Electric scooter (e-scooter) companies are growing in popularity across the United States looking to take advantage of the rideshare economy by providing an independent alternative to cars and bicycles. While e-scooter transportation could reduce emissions, and automobile congestion in local areas, powered two-wheeler drivers are extremely vulnerable to road risks. News reports of e-scooter crashes and fatalities have started to accumulate. Earlier research has demonstrated that the ways in which companies promote and demonstrate use of their product or service through social media influences consumer behavior. In the U.S. in 2018, this study examined the official Instagram account of Bird, the e-scooter market share leader with over 66,000 followers, to determine how much it emphasized safety in its posts.

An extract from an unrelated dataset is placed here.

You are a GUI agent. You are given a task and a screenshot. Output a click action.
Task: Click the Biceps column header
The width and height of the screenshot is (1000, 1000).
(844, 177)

All posts to Bird's official Instagram account were collected from 22 September 2017 to 9 November 2018 (n = 324) and rules for coding content were developed. Among all posts, 69.14% contained a person visible with a Bird e-scooter, 6.17% contained persons wearing protective gear, 6.79% had protective gear somewhere in the post, and 1.54% of posts mentioned protective gear in the comment box. About 69.44% of the posts were reposts, and among reposts, 7.11% had persons wearing protective gear. Posts to Bird's official Instagram rarely showed e-scooters being used with protective gear. Photos of customers' experiences with Bird, via reposts, rarely featured protective gear potentially normalizing these behaviors among customers. Public health practitioners may need to establish interventions to promote use of protective gear while operating escooters.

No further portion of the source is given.